Task prompt: Repeat the lines of the records starting at the line that contains "Open the second brown box thumbnail" and ending at the line that contains "This screenshot has", including both of those lines. Leave the pictures out of your answer.

====== Record set ======

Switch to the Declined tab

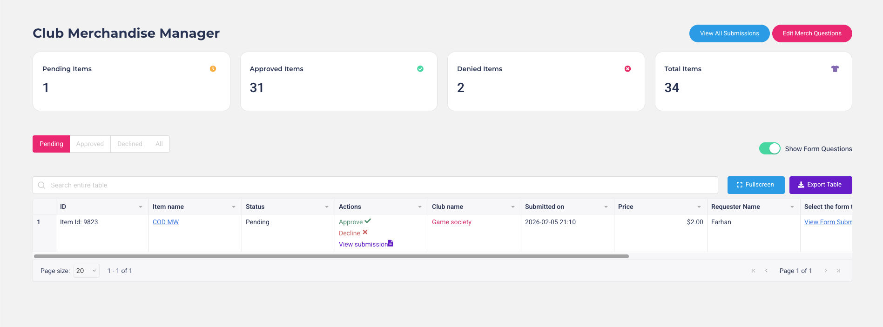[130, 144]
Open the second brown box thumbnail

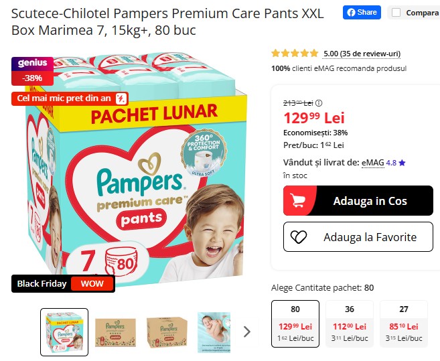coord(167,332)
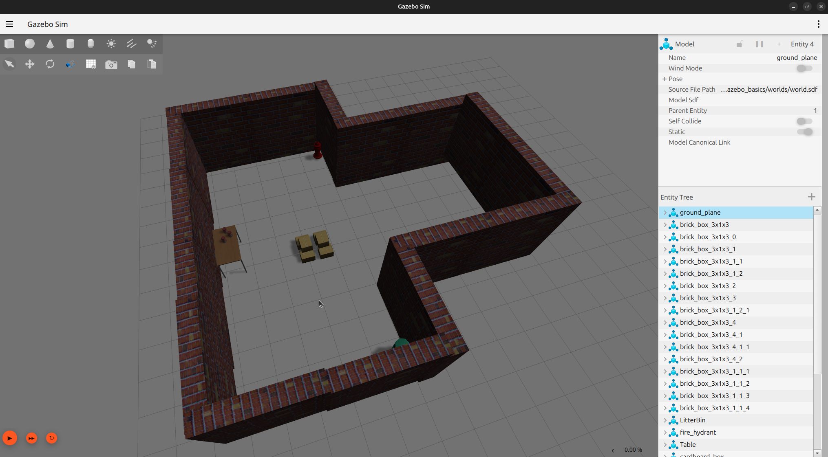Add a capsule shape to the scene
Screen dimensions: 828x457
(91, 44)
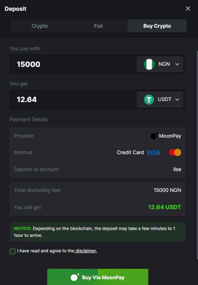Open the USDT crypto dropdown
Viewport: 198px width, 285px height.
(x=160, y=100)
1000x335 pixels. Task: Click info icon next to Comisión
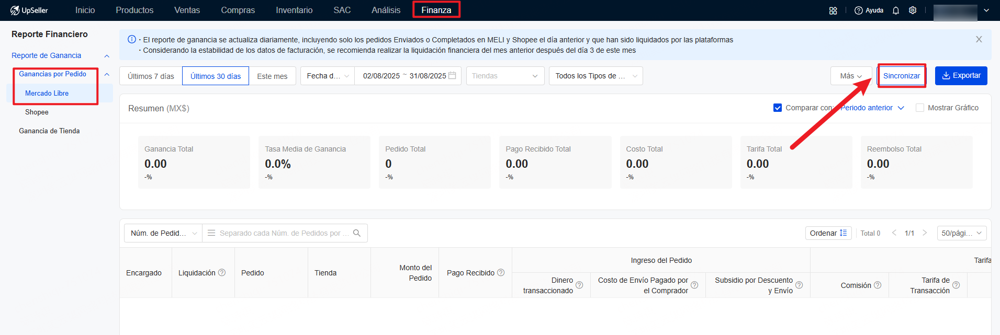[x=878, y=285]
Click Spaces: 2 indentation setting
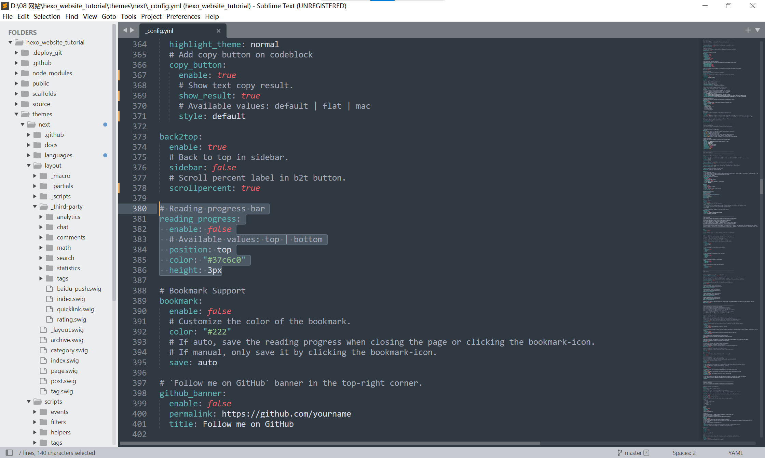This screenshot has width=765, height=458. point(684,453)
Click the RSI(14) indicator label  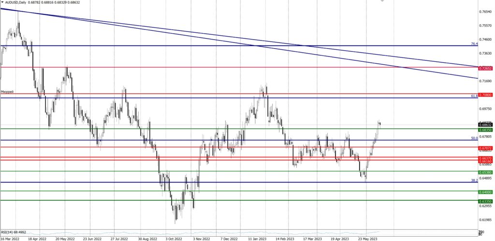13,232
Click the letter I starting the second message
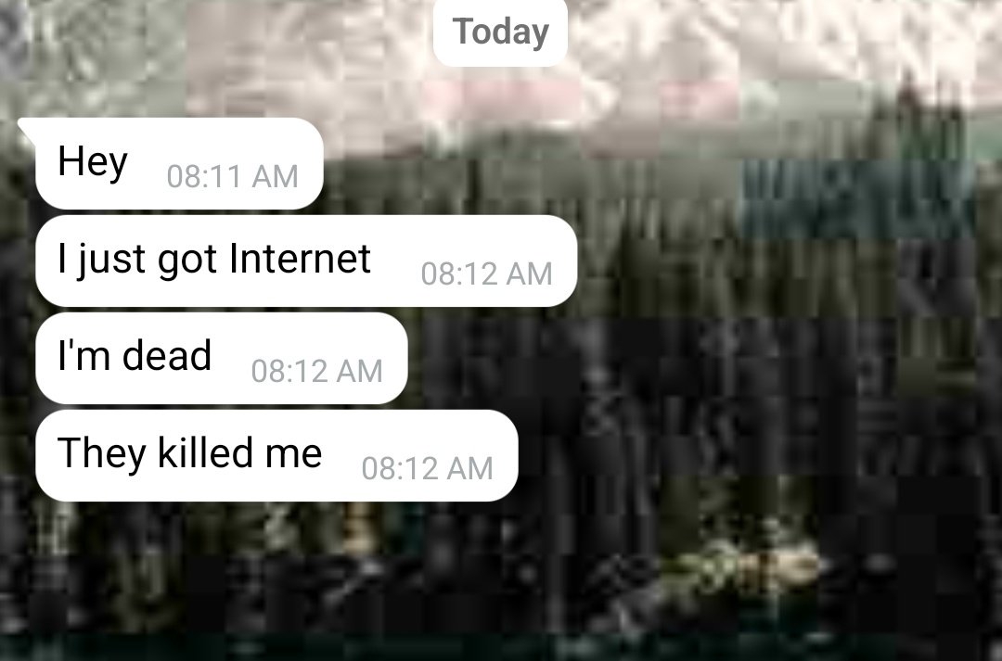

======

Solution to this exercise:
Open the second brown box thumbnail

coord(167,332)
Add a capsule shape to the scene
Screen dimensions: 828x457
(91, 44)
Open the USDT crypto dropdown
Viewport: 198px width, 285px height.
(x=160, y=100)
1000x335 pixels. Task: Click info icon next to Comisión
[x=878, y=285]
Click Spaces: 2 indentation setting
This screenshot has width=765, height=458. point(684,453)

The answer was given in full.